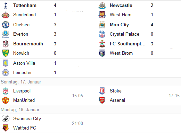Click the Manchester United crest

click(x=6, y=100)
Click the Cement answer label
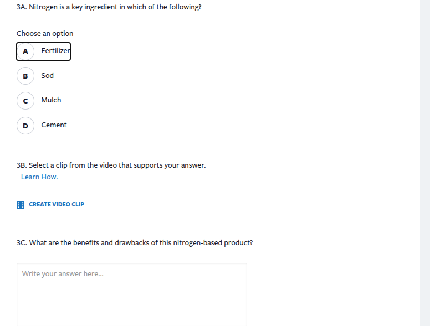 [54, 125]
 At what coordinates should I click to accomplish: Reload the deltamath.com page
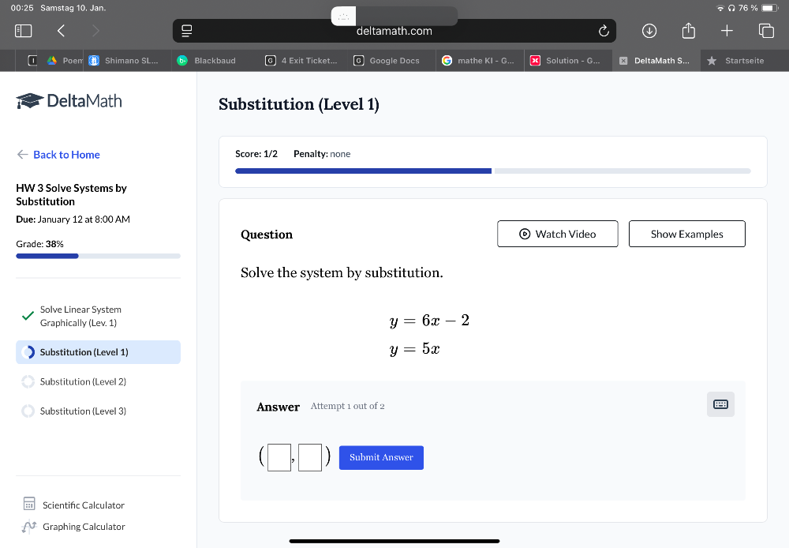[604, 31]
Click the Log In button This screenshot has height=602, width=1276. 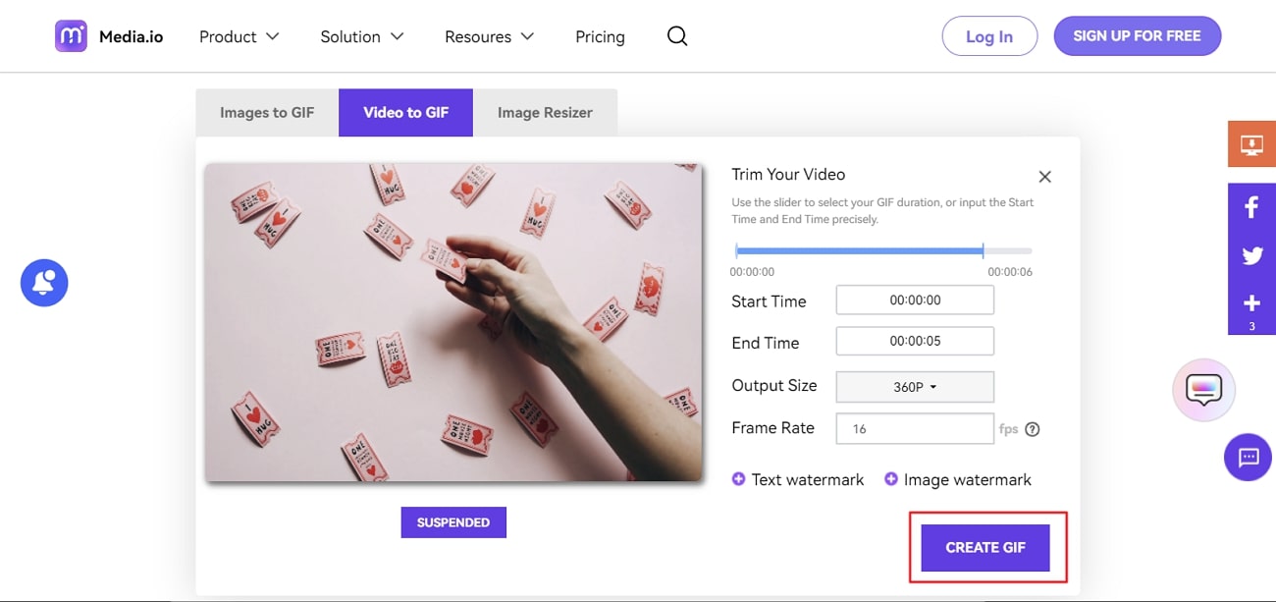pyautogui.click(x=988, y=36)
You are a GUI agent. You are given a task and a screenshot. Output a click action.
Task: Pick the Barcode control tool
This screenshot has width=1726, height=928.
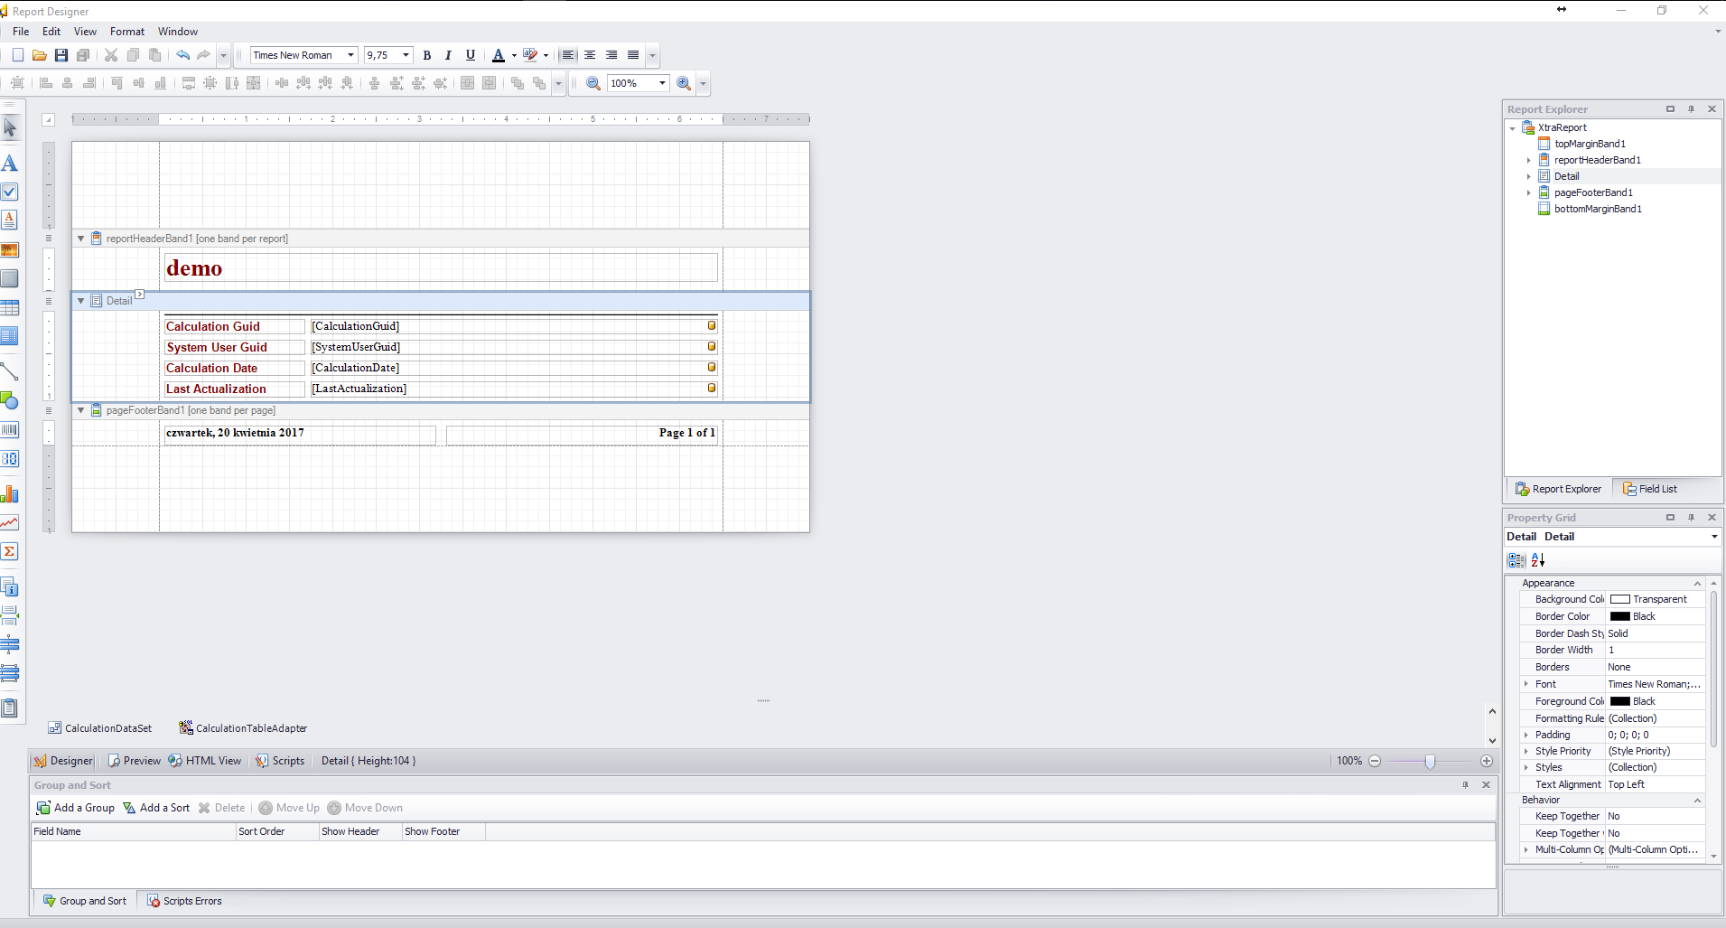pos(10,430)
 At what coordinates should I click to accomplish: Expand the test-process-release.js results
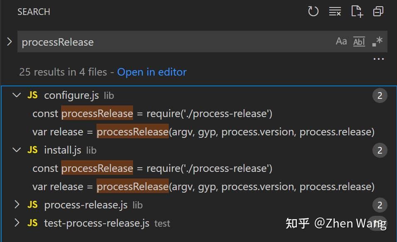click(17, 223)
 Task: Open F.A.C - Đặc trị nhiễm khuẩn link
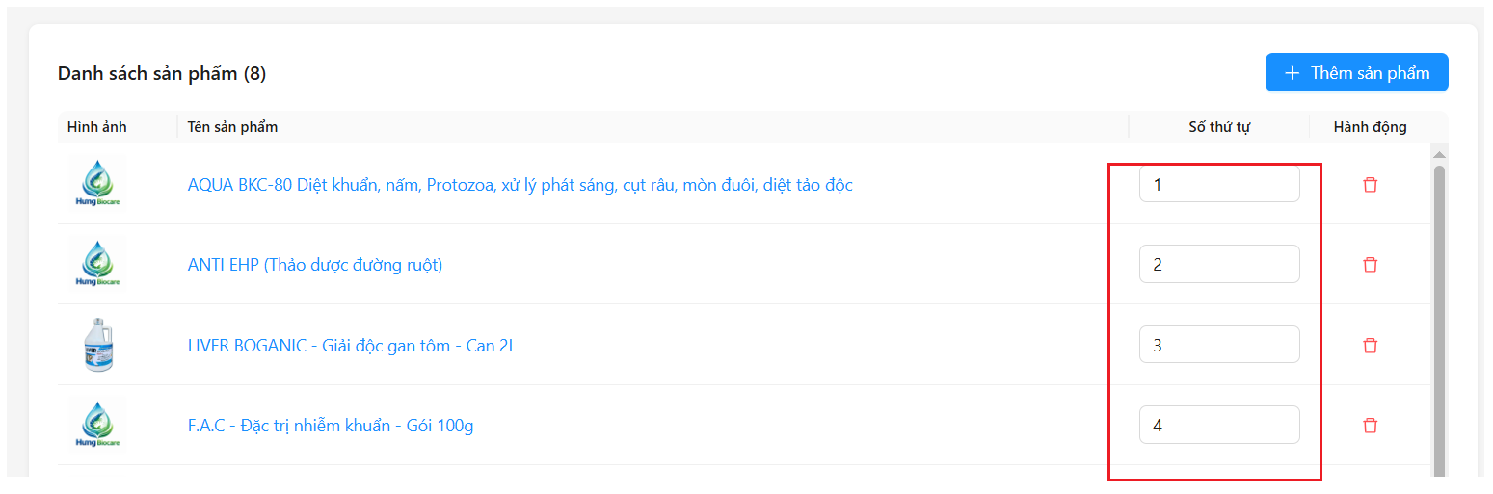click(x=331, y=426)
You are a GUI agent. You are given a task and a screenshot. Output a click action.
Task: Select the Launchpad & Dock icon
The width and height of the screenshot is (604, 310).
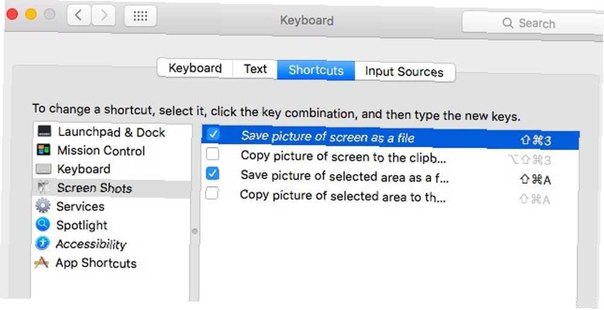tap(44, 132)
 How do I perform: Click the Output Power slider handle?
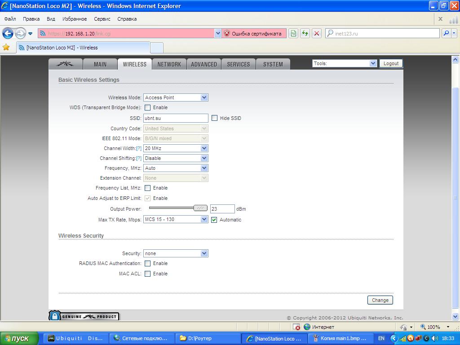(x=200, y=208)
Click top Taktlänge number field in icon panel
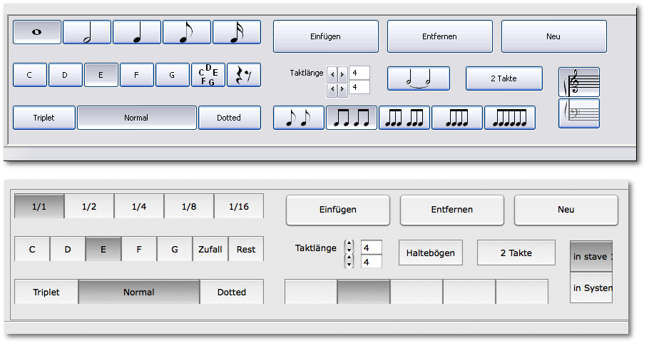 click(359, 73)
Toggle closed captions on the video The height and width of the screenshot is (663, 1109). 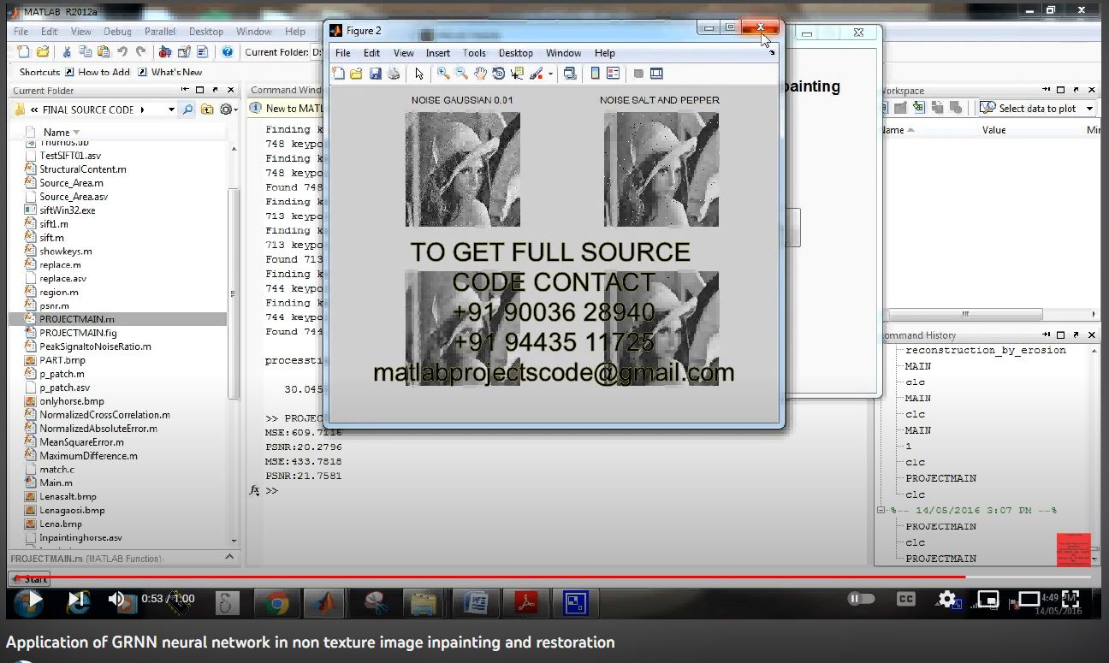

--

- Exercise instructions
Copy nothing outside the span: please output the lines from the one with "Task: Pick the Barcode control tool" through the end of the entries above, and skip the pictures.

- Output for this exercise
Task: Pick the Barcode control tool
This screenshot has width=1726, height=928.
pos(10,430)
 At what coordinates should I click to accomplish: Expand the test-process-release.js results
click(17, 223)
 Task: Open F.A.C - Đặc trị nhiễm khuẩn link
click(x=331, y=426)
You are a GUI agent. You are given a task and a screenshot. Output a click action.
Task: Select the Launchpad & Dock icon
The width and height of the screenshot is (604, 310).
tap(44, 132)
 How do I perform: Click the Output Power slider handle?
(x=200, y=208)
Click top Taktlänge number field in icon panel
 click(359, 73)
Toggle closed captions on the video The height and width of the screenshot is (663, 1109). 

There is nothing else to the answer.